Physics-informed Neural Network: The Effect of Reparameterization in Solving Differential Equations

TL;DR

This paper compares physics-informed neural networks with and without reparameterization, demonstrating that reparameterization reduces approximation error in solving complex differential equations in engineering problems.

Contribution

It provides a quantitative comparison of reparameterization versus penalty functions in physics-informed neural networks for differential equations.

Findings

Reparameterization lowers approximation error in complex differential equations.

Reparameterization outperforms penalty functions in benchmark mechanical problems.

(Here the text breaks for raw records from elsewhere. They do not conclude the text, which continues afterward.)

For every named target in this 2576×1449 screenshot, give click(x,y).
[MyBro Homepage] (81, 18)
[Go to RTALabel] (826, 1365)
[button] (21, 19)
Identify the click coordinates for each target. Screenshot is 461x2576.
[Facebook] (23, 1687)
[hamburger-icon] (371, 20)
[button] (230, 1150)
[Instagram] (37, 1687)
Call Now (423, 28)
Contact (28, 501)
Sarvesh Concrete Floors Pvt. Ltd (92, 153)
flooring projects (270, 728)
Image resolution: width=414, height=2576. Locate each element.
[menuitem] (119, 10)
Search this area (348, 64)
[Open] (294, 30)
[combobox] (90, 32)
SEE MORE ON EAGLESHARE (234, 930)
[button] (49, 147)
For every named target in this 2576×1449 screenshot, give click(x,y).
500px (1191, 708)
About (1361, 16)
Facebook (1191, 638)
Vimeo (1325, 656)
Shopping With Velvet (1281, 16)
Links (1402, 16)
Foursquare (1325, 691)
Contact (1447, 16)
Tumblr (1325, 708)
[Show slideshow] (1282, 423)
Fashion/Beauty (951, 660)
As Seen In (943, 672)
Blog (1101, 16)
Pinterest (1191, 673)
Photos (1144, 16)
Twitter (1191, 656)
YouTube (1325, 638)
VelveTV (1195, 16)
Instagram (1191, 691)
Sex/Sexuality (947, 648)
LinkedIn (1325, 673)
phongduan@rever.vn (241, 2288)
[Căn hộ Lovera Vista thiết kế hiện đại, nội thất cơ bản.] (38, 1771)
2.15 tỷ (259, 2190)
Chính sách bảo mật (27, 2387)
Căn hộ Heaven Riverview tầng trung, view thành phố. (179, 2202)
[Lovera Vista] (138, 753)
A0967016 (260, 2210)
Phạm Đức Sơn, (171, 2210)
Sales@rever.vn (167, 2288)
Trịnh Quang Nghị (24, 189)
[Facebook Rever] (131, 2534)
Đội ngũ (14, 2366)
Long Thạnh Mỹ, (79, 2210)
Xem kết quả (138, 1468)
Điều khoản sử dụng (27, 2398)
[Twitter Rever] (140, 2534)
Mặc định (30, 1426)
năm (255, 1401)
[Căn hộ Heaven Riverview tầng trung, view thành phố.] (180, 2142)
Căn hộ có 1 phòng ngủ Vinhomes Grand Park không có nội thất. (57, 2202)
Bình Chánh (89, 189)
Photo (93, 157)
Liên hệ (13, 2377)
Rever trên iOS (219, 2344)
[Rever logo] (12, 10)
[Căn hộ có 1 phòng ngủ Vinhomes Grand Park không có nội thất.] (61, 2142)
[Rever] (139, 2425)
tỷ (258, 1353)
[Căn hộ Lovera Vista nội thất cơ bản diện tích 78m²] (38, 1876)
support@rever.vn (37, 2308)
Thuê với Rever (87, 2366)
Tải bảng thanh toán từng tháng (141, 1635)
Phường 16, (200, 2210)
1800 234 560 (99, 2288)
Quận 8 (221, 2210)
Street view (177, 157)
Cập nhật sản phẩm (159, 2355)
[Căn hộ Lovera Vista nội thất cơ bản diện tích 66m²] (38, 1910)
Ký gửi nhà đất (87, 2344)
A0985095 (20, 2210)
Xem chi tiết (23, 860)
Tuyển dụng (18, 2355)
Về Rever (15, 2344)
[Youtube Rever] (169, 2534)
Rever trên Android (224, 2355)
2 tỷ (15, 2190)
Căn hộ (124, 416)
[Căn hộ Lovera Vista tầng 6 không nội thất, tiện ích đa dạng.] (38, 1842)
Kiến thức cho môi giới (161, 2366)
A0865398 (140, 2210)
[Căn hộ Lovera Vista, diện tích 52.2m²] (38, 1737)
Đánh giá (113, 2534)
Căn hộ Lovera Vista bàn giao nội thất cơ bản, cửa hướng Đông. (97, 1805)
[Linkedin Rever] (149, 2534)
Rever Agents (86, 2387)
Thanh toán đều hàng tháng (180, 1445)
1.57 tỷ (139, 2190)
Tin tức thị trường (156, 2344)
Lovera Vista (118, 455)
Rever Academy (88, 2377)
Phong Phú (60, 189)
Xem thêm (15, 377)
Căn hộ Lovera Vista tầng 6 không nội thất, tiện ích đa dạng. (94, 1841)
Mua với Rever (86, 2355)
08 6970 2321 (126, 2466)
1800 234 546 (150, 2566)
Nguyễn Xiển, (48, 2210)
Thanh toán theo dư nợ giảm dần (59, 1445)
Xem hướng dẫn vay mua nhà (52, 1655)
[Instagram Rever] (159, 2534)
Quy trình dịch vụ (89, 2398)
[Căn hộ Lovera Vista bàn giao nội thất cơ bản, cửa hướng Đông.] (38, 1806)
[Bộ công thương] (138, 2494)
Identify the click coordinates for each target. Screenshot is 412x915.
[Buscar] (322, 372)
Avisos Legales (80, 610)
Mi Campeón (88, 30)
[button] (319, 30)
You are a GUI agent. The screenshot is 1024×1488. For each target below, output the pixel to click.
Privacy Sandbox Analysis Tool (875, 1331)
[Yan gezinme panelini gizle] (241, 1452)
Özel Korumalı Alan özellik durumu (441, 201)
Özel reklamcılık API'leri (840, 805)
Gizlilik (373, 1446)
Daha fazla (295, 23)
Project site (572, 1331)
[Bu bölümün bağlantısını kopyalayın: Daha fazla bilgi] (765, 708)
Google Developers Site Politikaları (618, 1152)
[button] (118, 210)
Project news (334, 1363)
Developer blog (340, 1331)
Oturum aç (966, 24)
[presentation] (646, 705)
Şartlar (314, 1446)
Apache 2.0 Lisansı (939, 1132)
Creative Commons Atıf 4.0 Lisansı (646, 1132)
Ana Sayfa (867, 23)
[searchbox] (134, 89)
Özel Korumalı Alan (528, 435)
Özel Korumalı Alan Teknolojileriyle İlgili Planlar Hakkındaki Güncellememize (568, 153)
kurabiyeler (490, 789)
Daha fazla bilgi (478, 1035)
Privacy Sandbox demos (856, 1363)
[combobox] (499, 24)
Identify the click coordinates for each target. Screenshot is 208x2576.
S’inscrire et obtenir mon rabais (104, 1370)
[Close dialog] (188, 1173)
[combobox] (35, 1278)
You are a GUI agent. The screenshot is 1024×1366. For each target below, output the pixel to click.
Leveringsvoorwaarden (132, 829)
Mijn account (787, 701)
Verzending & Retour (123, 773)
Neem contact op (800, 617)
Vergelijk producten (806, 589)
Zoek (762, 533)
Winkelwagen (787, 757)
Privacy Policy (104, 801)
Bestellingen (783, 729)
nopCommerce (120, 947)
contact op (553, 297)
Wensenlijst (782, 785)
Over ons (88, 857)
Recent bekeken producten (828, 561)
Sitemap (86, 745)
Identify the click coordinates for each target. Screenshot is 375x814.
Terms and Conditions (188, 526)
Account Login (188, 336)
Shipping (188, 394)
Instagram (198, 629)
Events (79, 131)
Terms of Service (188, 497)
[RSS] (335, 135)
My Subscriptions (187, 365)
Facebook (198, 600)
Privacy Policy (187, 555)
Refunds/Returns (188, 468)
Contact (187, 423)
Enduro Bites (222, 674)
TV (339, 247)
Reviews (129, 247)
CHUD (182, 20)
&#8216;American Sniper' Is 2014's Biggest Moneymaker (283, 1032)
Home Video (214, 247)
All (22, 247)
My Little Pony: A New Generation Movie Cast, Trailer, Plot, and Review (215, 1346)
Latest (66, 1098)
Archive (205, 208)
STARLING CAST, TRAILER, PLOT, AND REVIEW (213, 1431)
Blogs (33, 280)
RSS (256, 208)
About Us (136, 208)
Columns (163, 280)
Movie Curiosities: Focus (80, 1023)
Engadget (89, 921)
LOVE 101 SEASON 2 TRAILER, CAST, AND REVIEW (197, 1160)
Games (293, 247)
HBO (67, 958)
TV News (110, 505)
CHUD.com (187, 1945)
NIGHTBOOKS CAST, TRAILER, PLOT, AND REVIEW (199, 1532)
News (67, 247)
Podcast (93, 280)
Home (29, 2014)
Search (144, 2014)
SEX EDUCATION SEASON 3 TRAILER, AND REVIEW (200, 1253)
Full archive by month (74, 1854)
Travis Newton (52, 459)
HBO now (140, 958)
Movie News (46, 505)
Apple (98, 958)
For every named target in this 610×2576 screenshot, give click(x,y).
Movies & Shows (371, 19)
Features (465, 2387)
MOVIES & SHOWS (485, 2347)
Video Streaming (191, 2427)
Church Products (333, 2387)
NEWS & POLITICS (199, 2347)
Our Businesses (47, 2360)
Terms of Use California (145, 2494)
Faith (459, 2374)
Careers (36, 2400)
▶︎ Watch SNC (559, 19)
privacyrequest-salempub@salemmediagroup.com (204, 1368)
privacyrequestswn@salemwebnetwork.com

Reparameterization is effective despite its implementation complexity.

Abstract

Differential equations are used to model and predict the behaviour of complex systems in a wide range of fields, and the ability to solve them is an important asset for understanding and predicting the behaviour of these systems. Complicated physics mostly involves difficult differential equations, which are hard to solve analytically. In recent years, physics-informed neural networks have been shown to perform very well in solving systems with various differential equations. The main ways to approximate differential equations are through penalty function and reparameterization. Most researchers use penalty functions rather than reparameterization due to the complexity of implementing reparameterization. In this study, we quantitatively compare physics-informed neural network models with and without reparameterization using the approximation error. The performance of reparameterization is demonstrated based on two benchmark mechanical engineering problems, a one-dimensional bar problem and a two-dimensional bending beam problem. Our results show that when dealing with complex differential equations, applying reparameterization results in a lower approximation error.